§ **Work required**
Everything from the line with "At what coordinates" to the end of the data below, both lines included, should be transcribed exactly; please omit the pictures.
※
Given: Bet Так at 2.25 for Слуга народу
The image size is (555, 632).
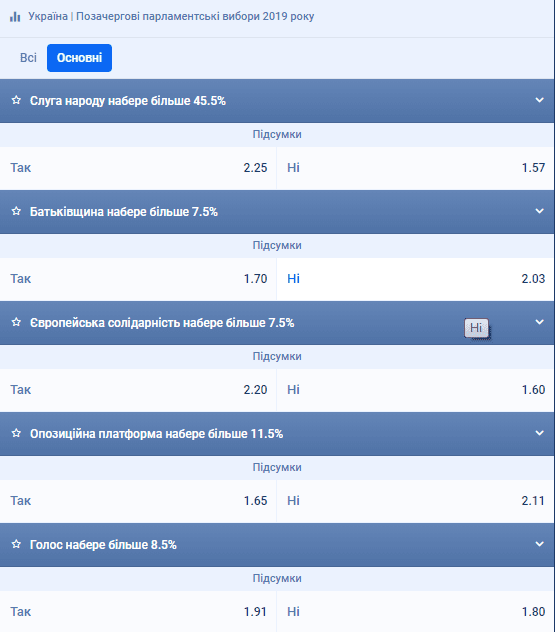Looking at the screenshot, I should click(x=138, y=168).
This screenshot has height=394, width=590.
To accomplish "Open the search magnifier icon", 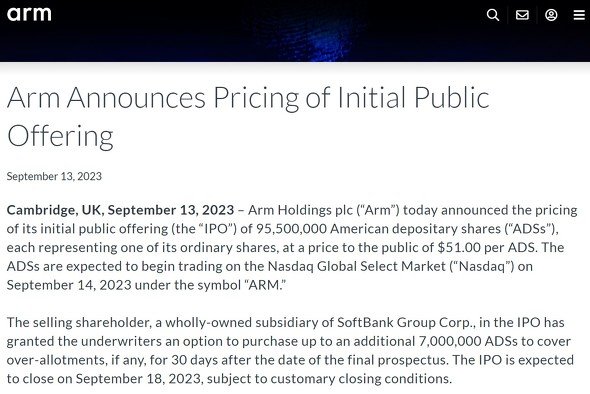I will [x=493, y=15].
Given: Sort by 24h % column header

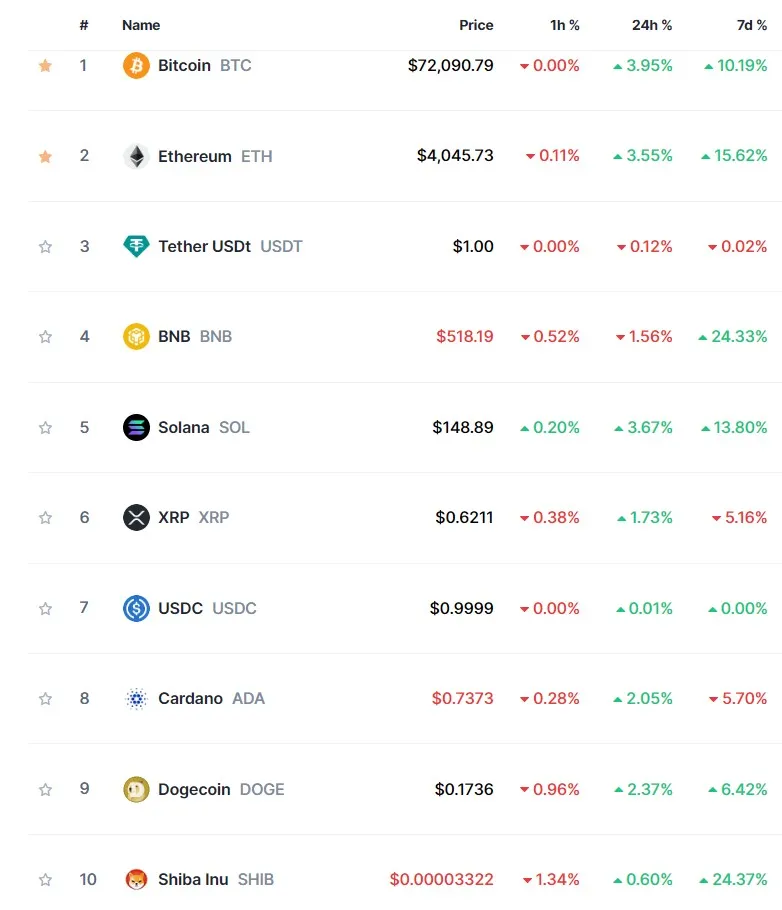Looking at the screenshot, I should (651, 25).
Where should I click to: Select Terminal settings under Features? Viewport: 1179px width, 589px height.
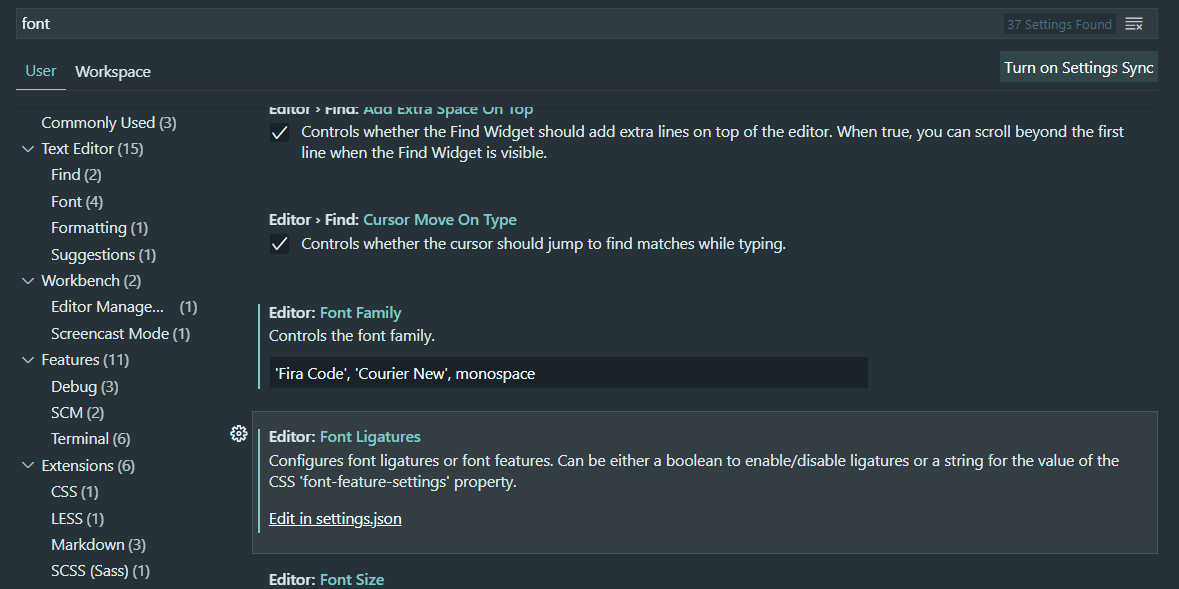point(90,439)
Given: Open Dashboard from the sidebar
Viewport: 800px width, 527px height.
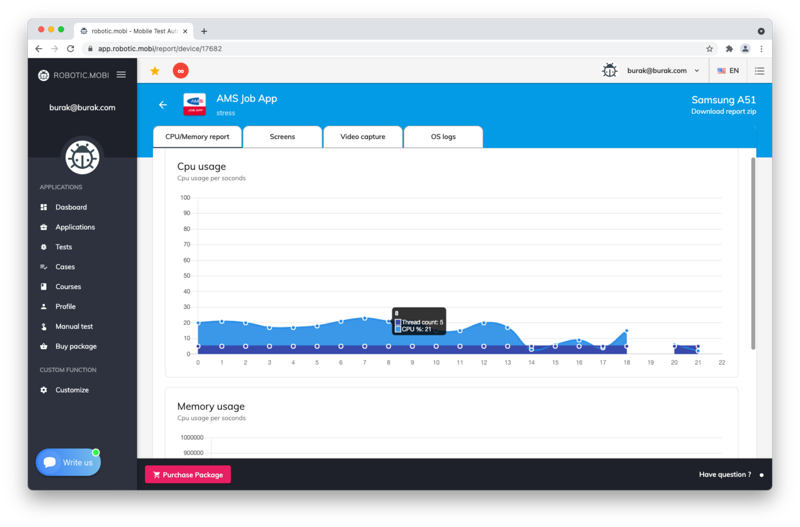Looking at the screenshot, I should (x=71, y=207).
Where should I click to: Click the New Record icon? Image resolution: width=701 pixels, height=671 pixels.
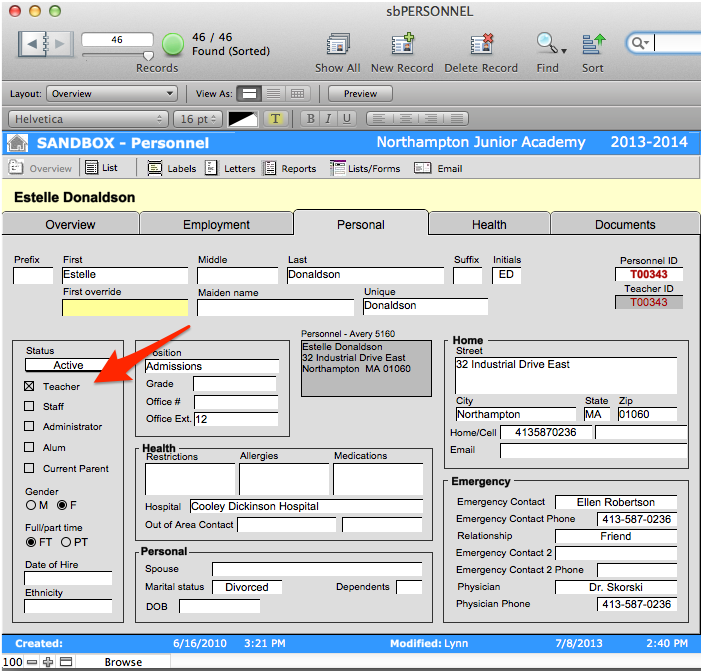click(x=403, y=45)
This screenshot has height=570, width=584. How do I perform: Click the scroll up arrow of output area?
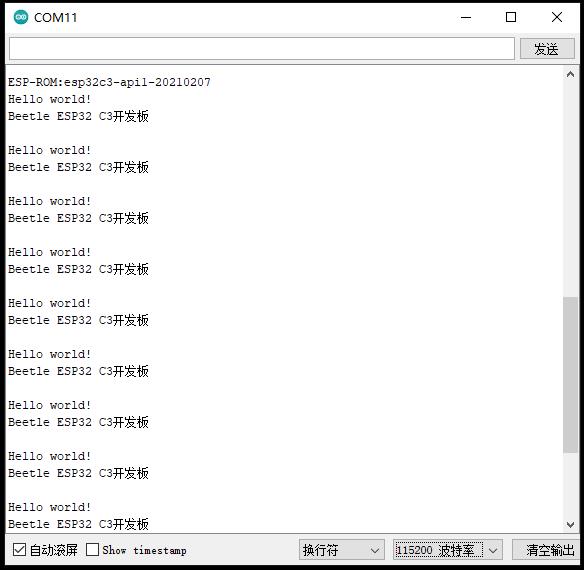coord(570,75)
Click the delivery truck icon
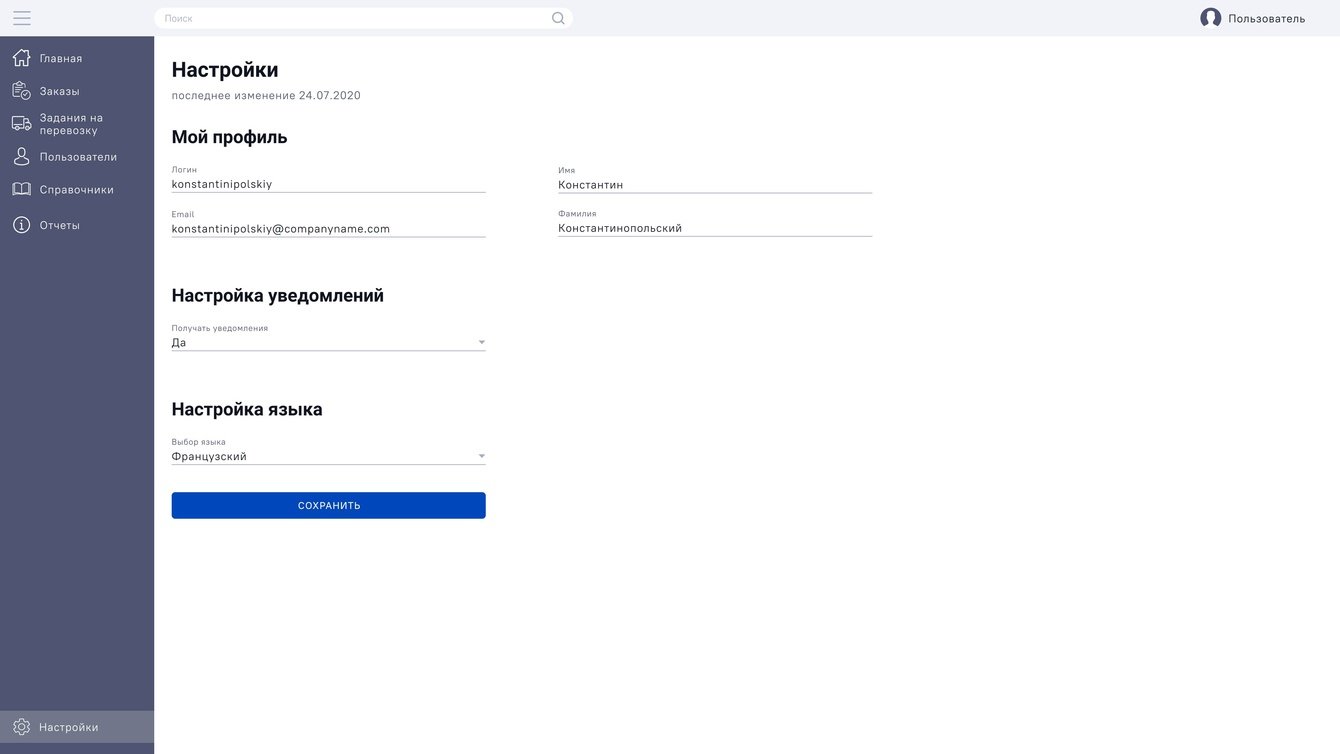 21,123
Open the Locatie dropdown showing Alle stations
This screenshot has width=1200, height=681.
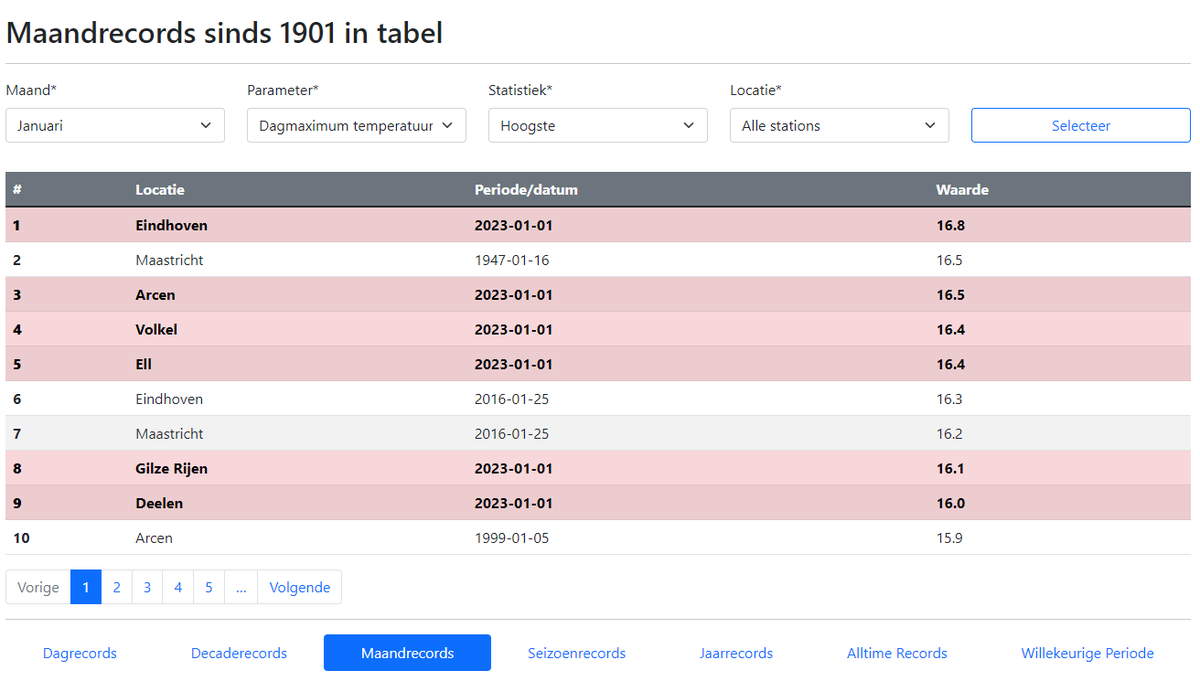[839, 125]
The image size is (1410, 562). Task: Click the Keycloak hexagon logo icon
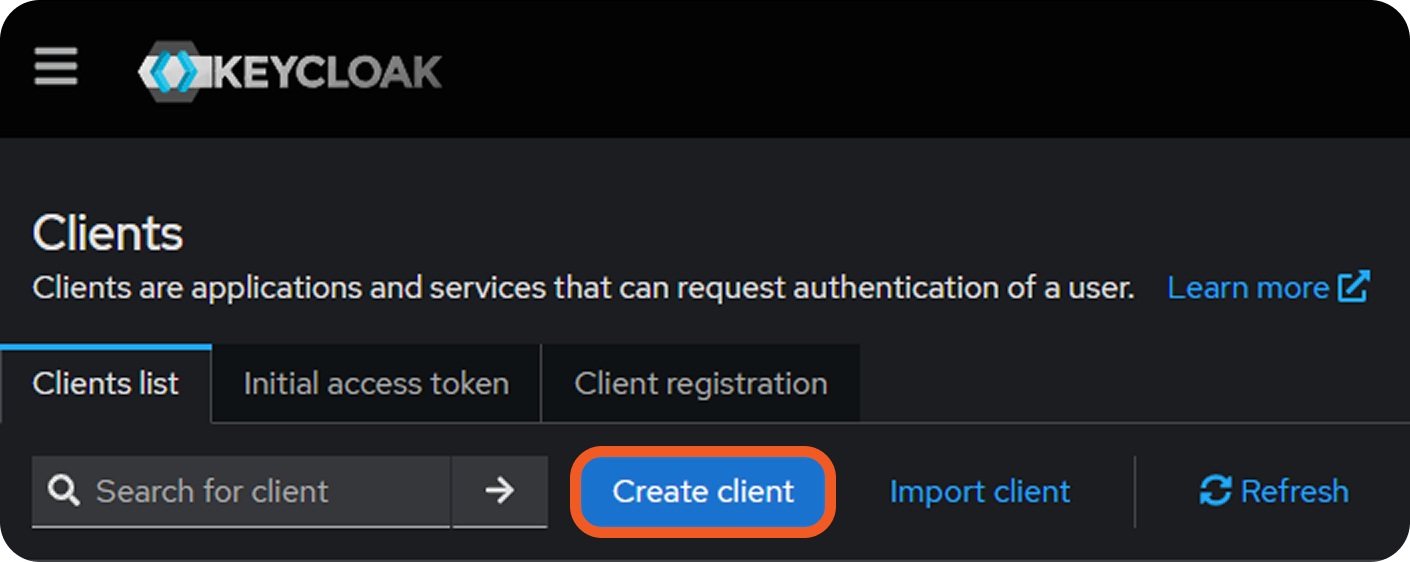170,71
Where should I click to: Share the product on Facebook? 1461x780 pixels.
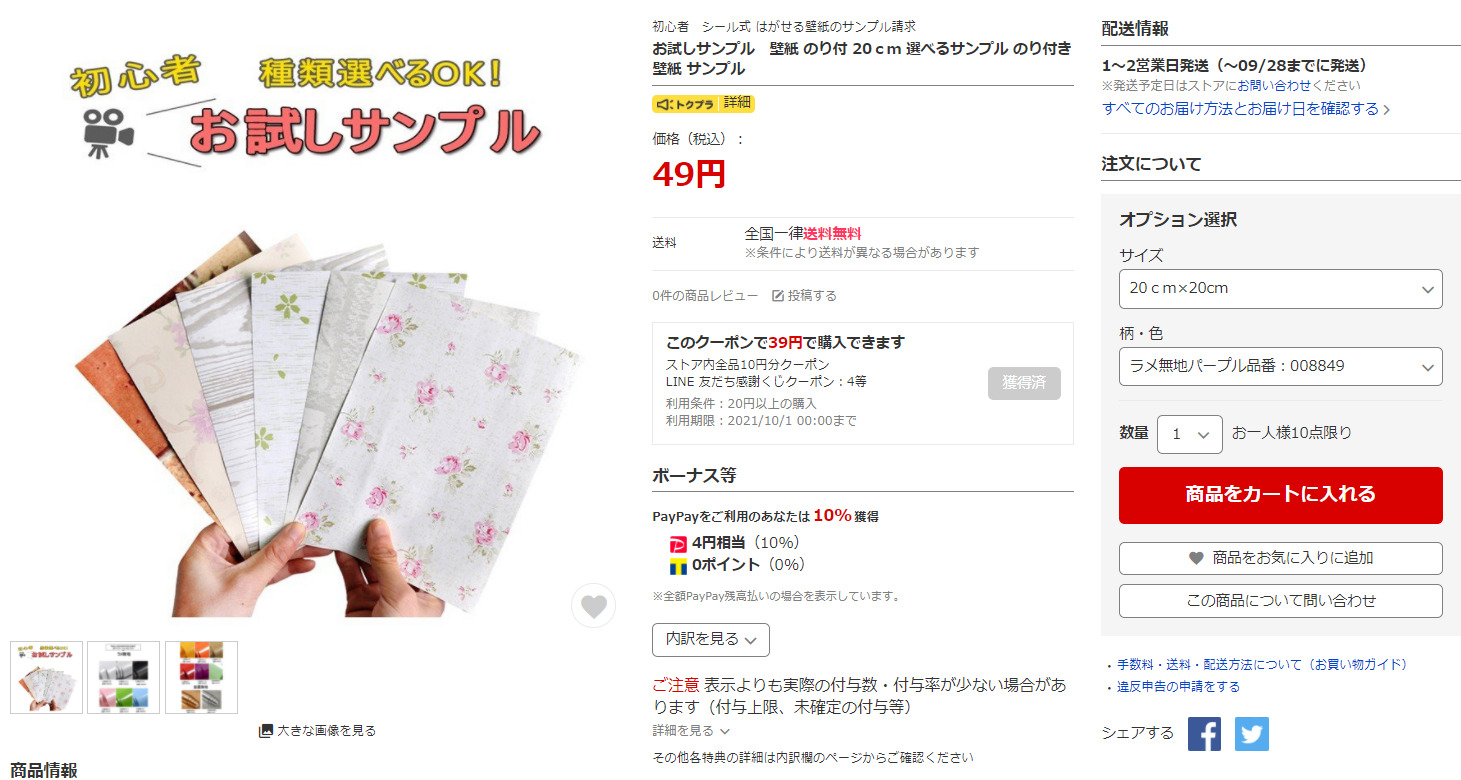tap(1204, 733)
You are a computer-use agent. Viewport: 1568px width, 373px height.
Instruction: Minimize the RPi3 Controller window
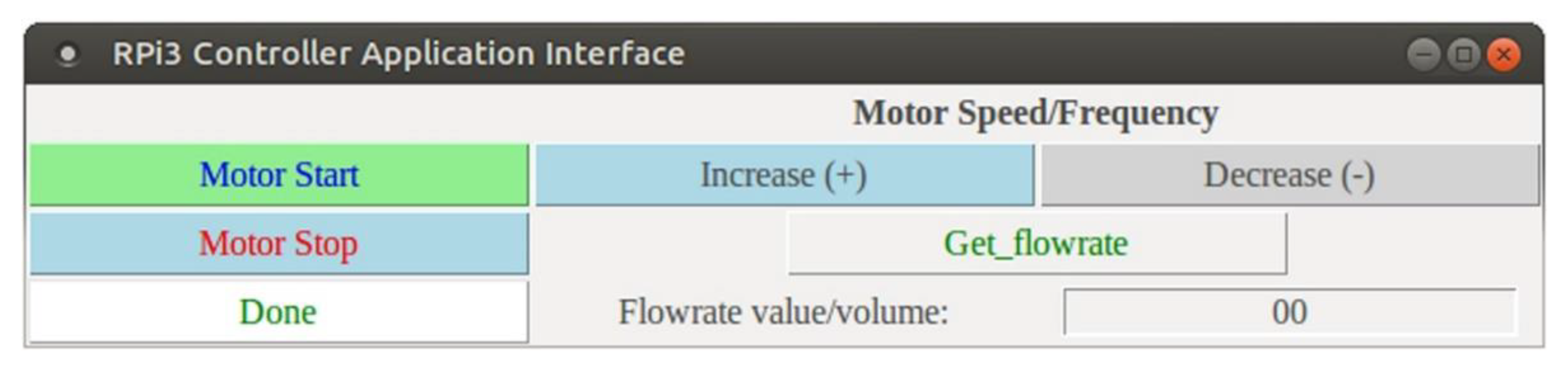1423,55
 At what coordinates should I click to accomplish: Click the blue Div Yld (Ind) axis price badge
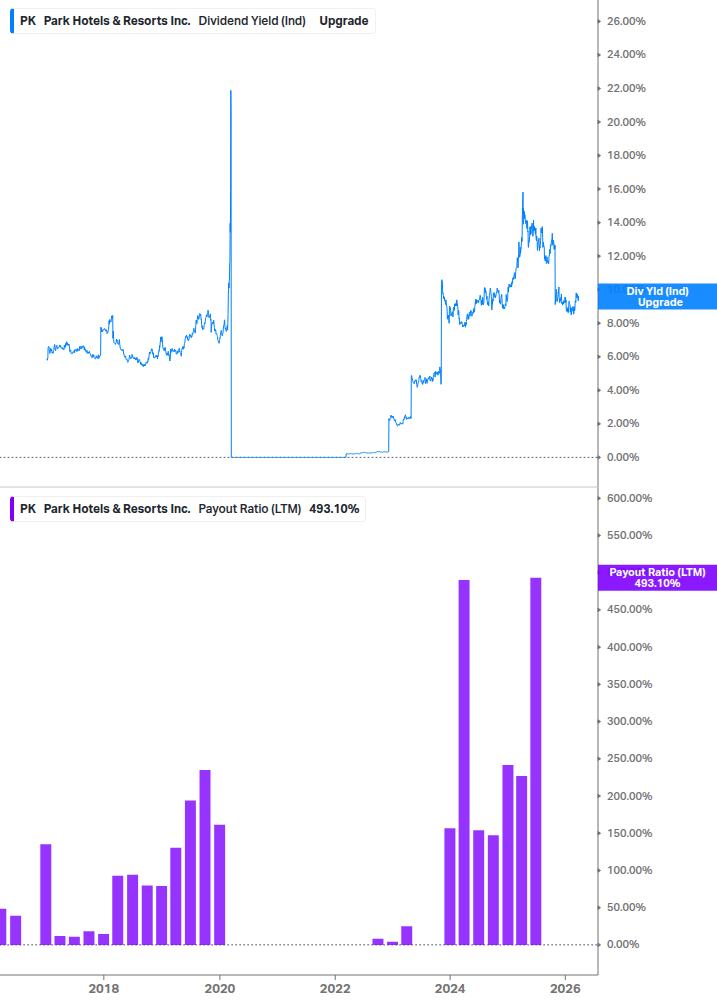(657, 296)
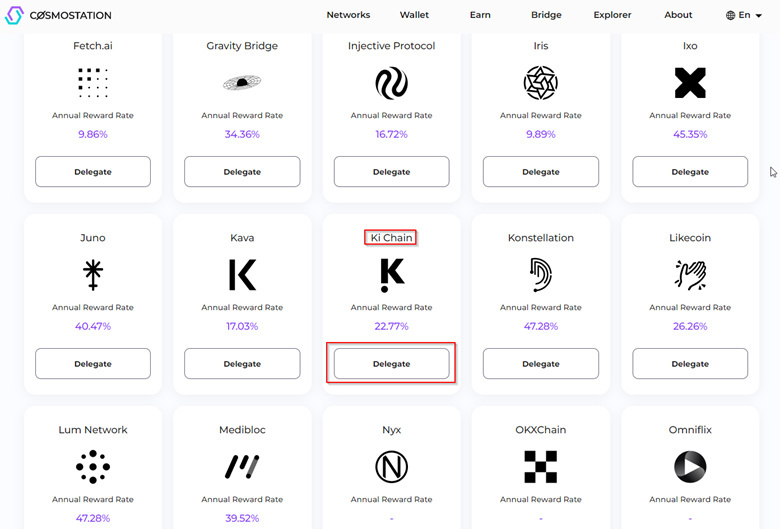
※
§ **Worked solution**
 At what coordinates should I click to accomplish: Click the blue Div Yld (Ind) axis price badge
(657, 296)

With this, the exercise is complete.